◆ EXERCISE INSTRUCTIONS: Look through the records, and whenever a line includes the word "Given", copy it.

Stored data entries
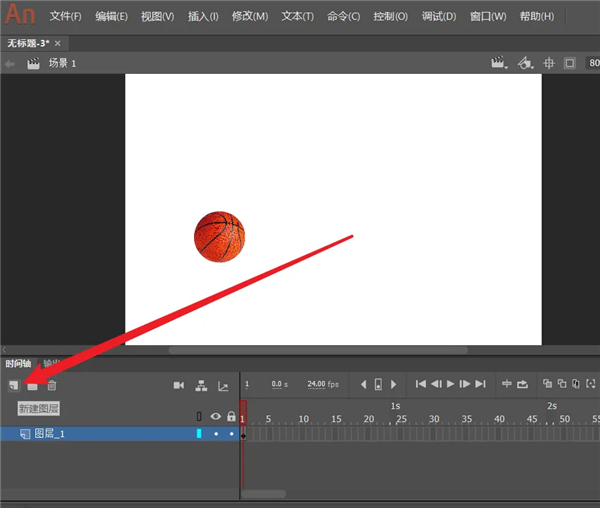Toggle outline highlight for 图层_1 layer
Image resolution: width=600 pixels, height=508 pixels.
199,434
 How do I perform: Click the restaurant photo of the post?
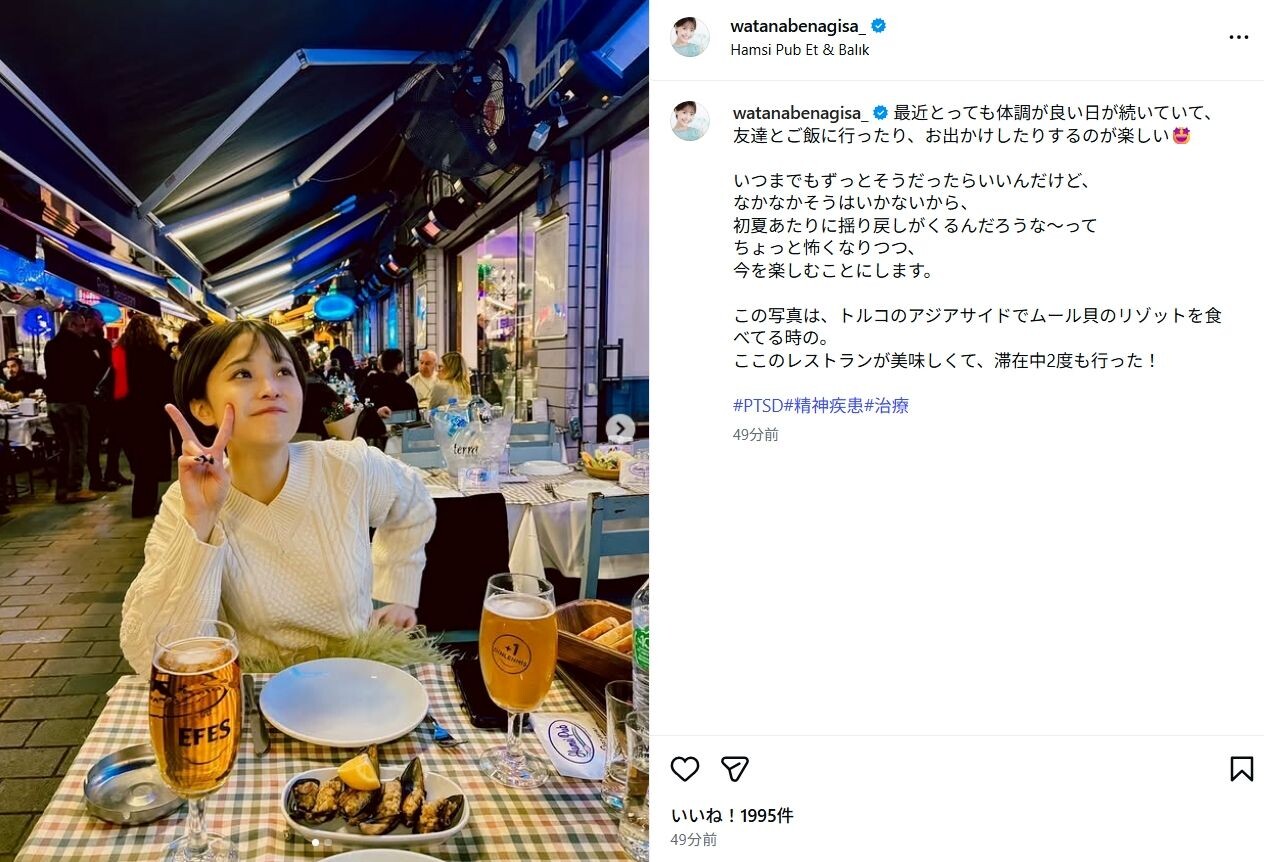[x=324, y=431]
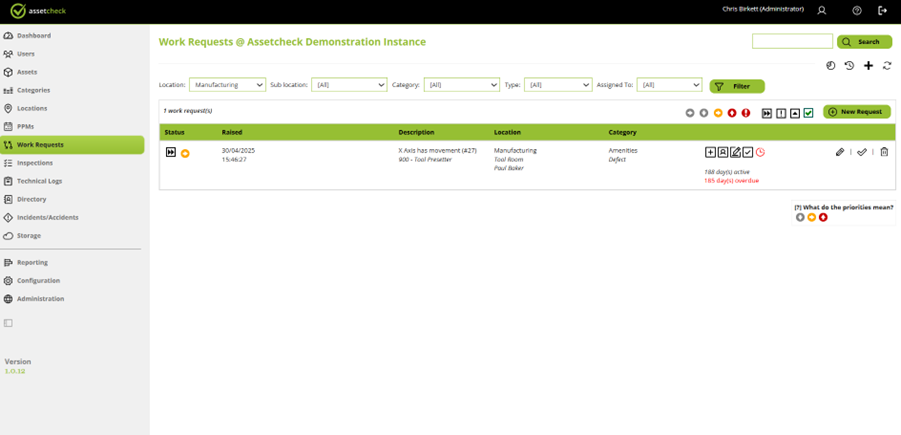Open the Assets sidebar menu item

point(27,72)
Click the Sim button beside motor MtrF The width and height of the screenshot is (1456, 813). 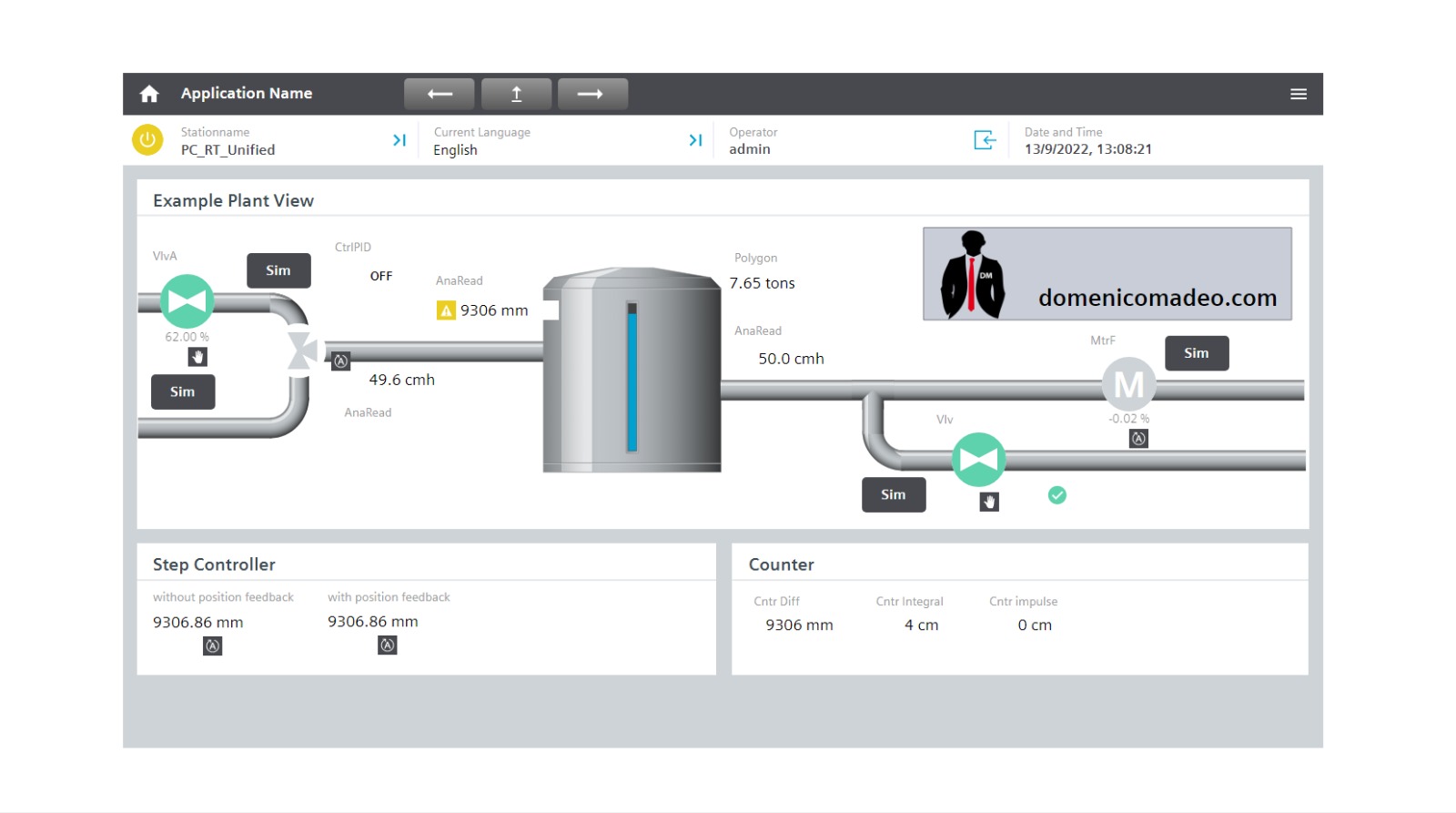pos(1196,353)
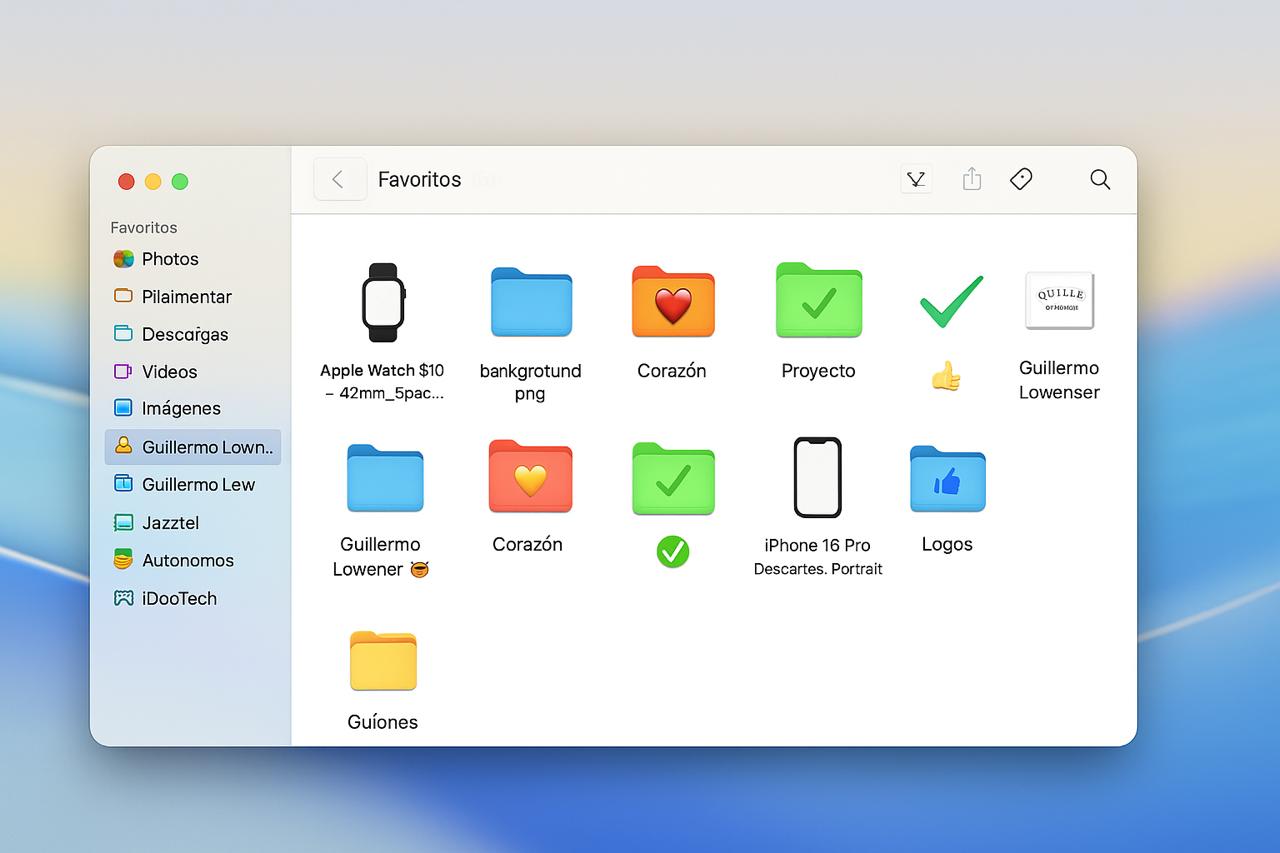Screen dimensions: 1280x853
Task: Open the Share toolbar icon
Action: (x=971, y=180)
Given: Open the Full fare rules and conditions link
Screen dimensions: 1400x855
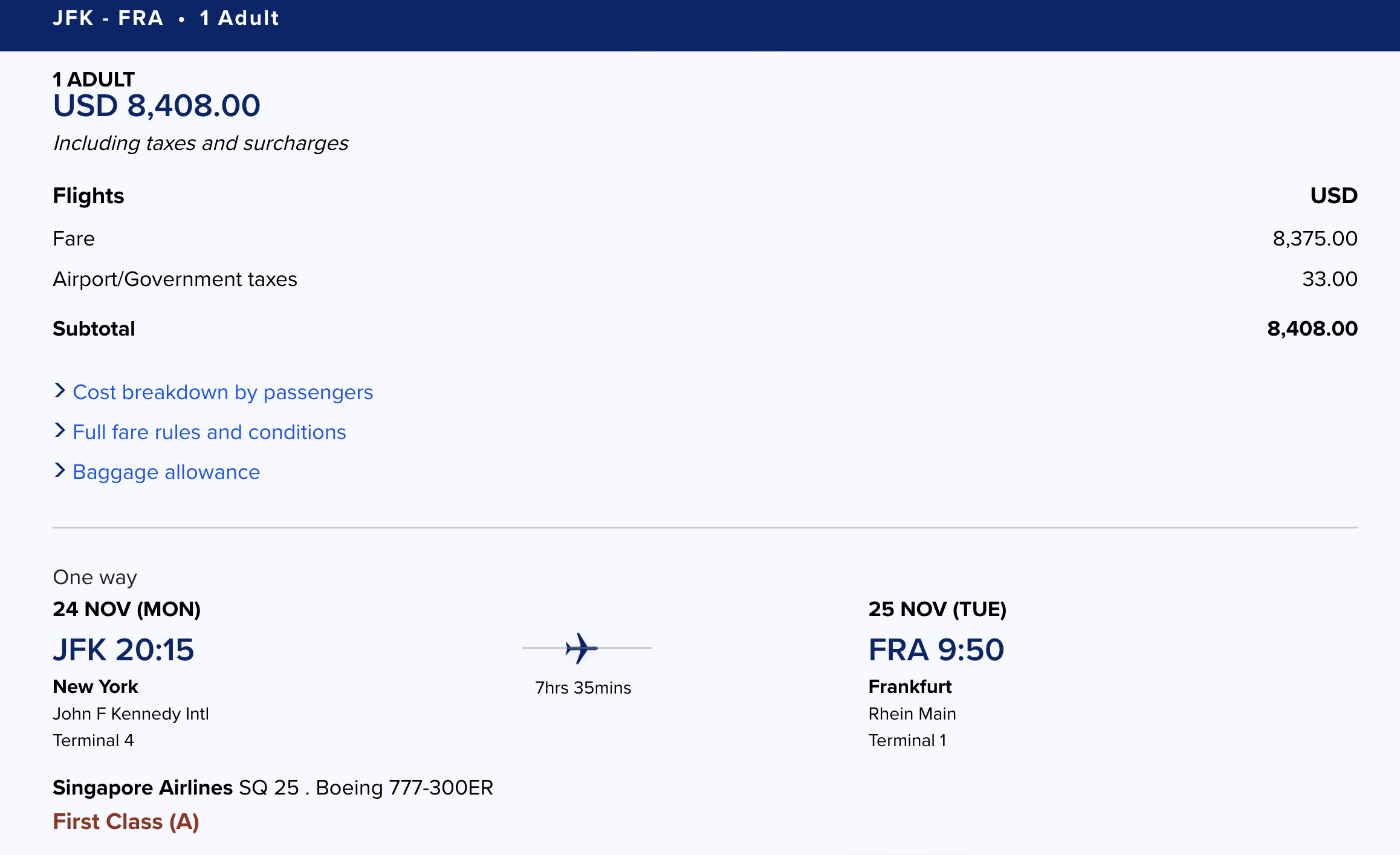Looking at the screenshot, I should coord(209,432).
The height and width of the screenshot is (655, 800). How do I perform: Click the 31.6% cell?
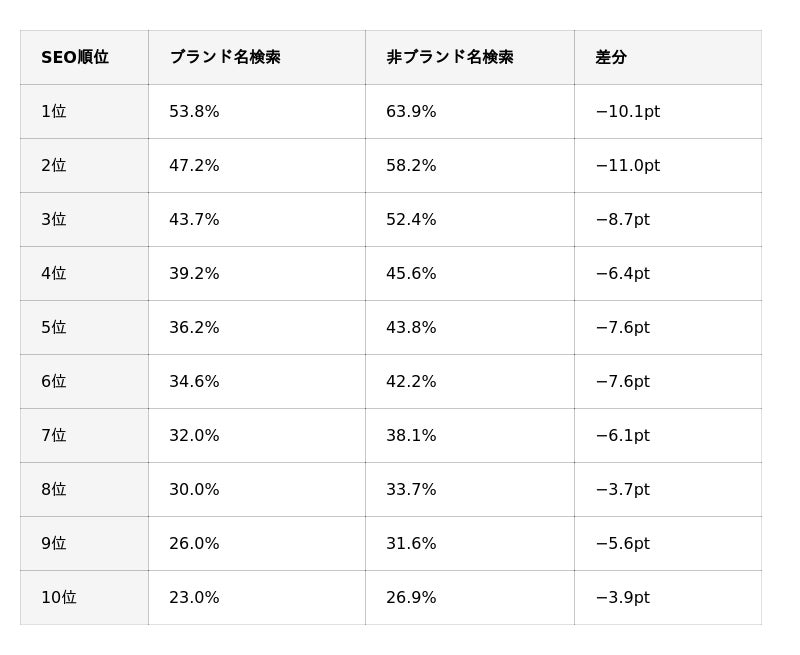(x=469, y=543)
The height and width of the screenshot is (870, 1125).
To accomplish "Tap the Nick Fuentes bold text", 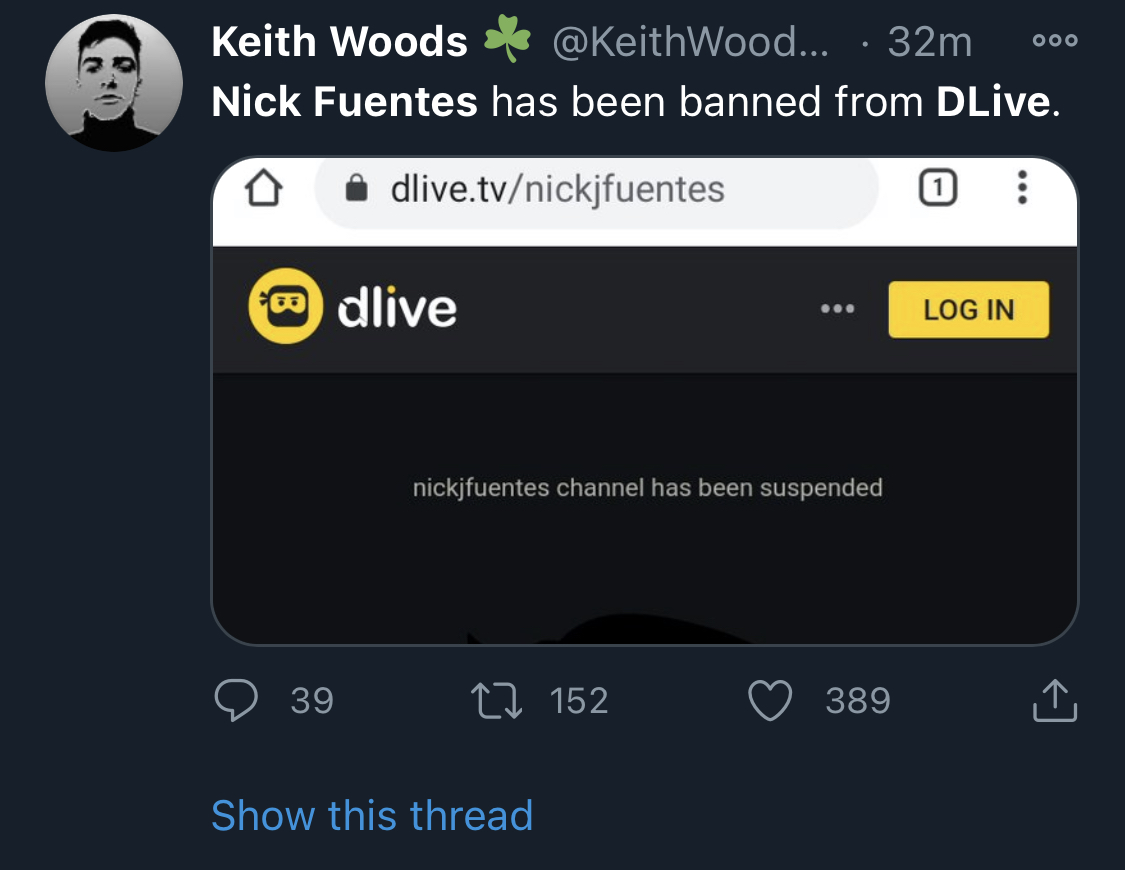I will 344,101.
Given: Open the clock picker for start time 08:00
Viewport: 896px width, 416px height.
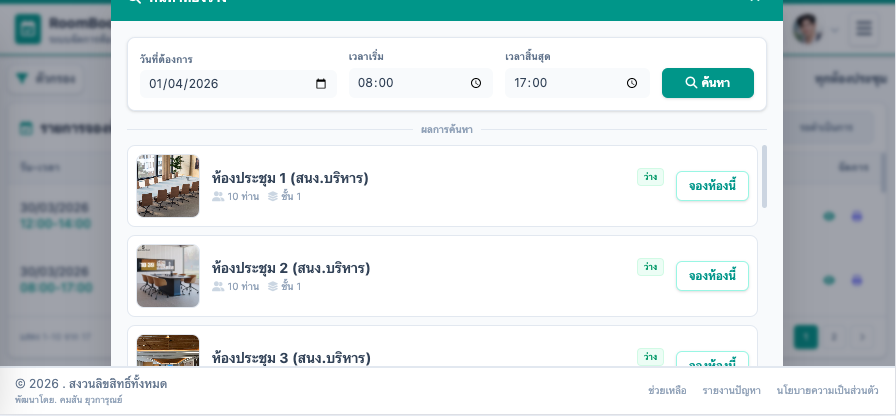Looking at the screenshot, I should pos(476,83).
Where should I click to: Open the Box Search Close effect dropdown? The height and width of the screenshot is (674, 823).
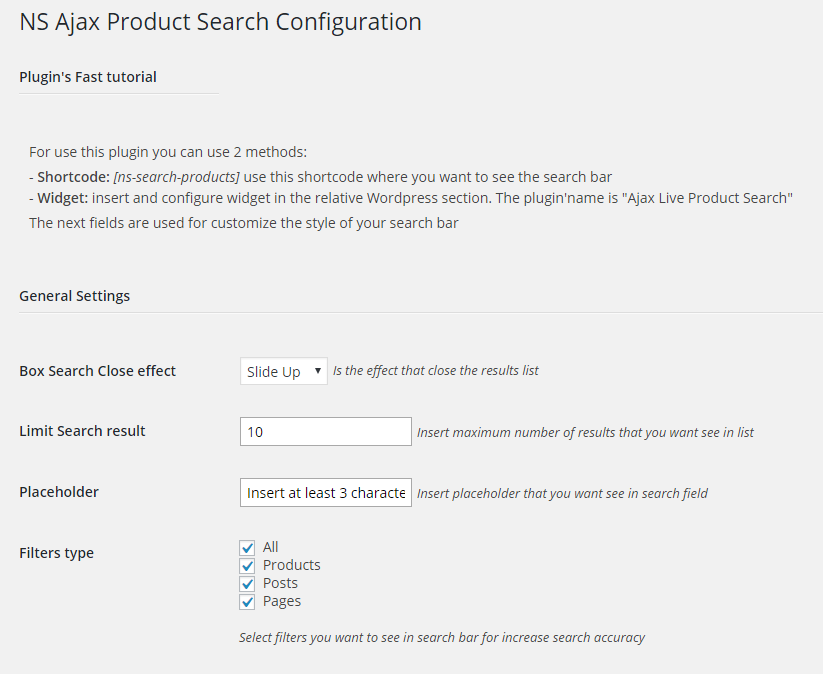(x=283, y=371)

◆ TASK OUTPUT:
Given: Open the Full fare rules and conditions link
Given: Open the clock picker for start time 08:00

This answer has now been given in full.